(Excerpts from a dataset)
= = = = =

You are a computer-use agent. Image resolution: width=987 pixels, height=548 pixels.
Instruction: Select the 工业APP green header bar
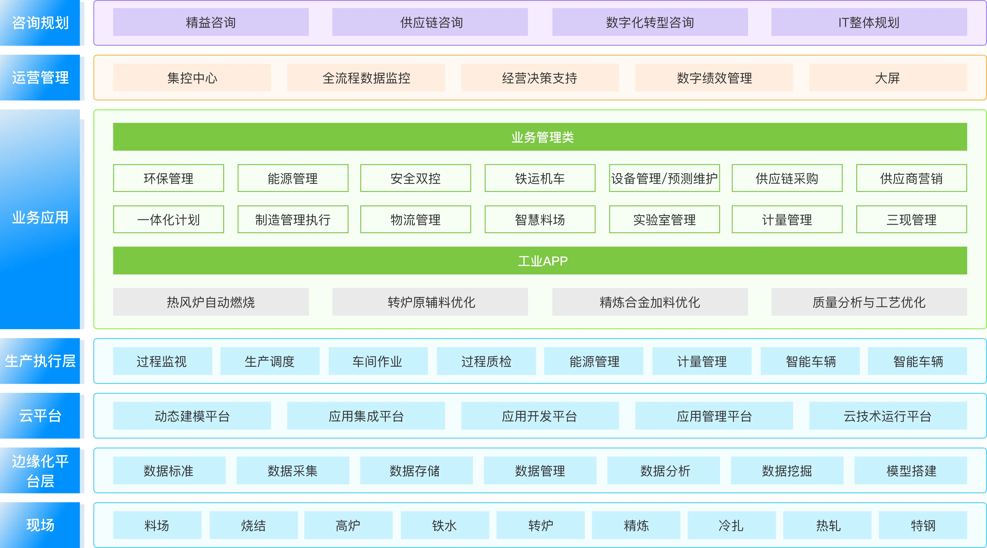click(539, 261)
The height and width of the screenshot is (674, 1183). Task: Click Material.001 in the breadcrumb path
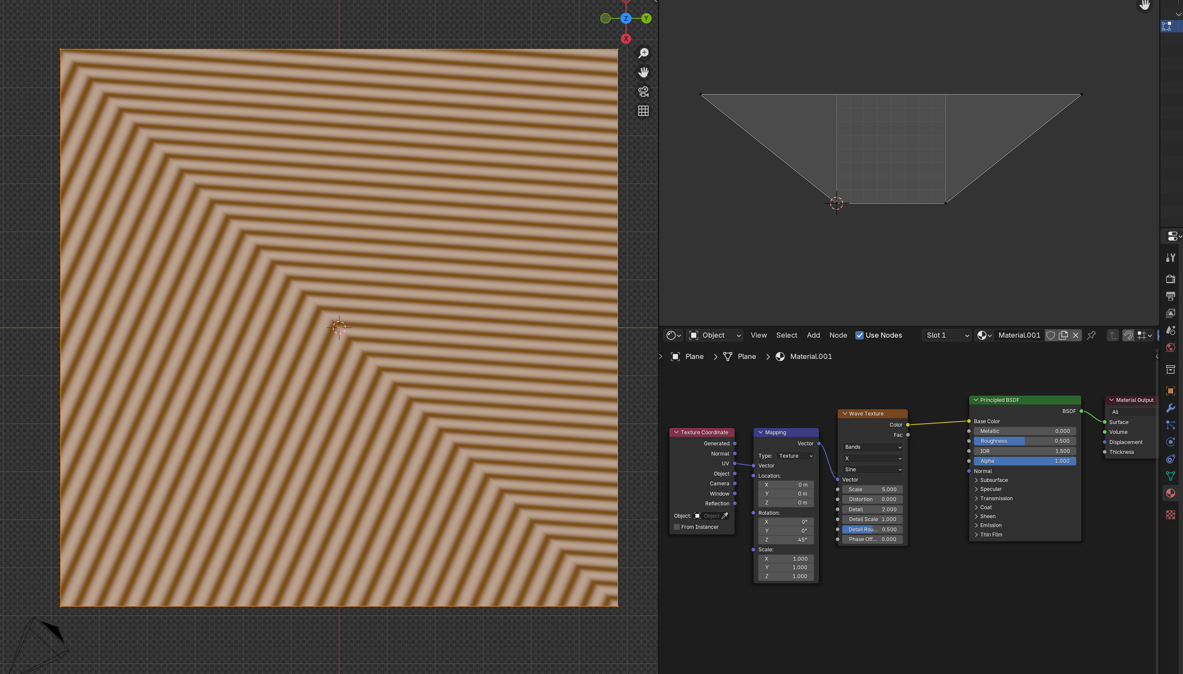coord(810,356)
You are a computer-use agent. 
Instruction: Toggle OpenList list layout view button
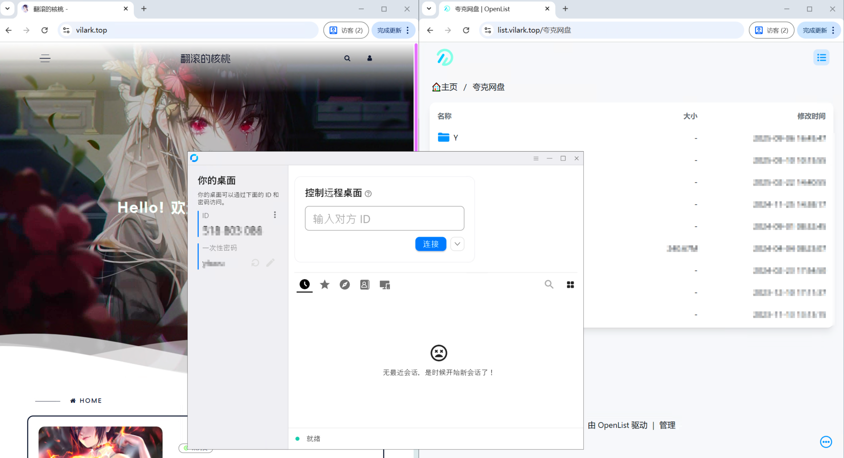(x=821, y=58)
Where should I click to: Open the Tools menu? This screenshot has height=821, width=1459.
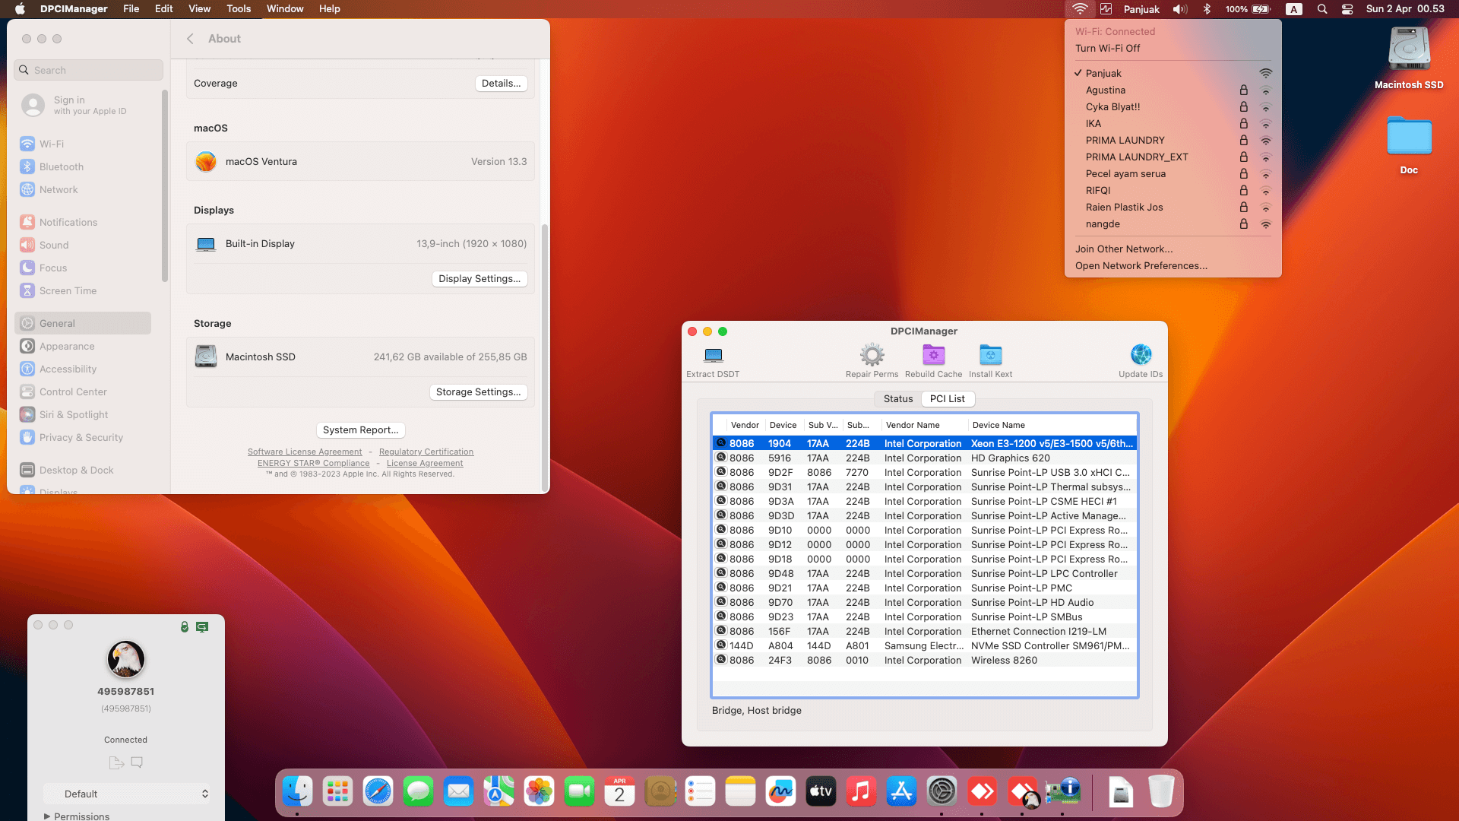click(x=238, y=8)
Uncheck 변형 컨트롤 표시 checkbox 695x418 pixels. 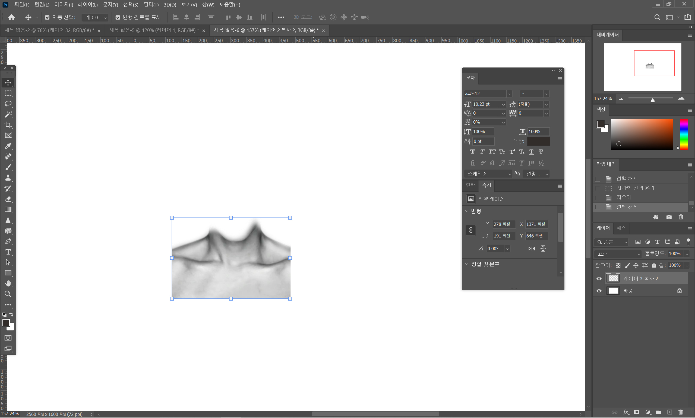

= = = = =

[Instructions to follow]: Print every record above exactly, with no pictures.

[Task output]:
You are a computer-use agent. Image resolution: width=987 pixels, height=548 pixels.
Instruction: Select the 工业APP green header bar
click(539, 261)
The height and width of the screenshot is (674, 1183). Task: Click Material.001 in the breadcrumb path
coord(810,356)
You are a computer-use agent. 
Instruction: Toggle OpenList list layout view button
(x=821, y=58)
Where should I click to: Open the Tools menu? This screenshot has height=821, width=1459.
click(x=238, y=8)
Uncheck 변형 컨트롤 표시 checkbox 695x418 pixels. 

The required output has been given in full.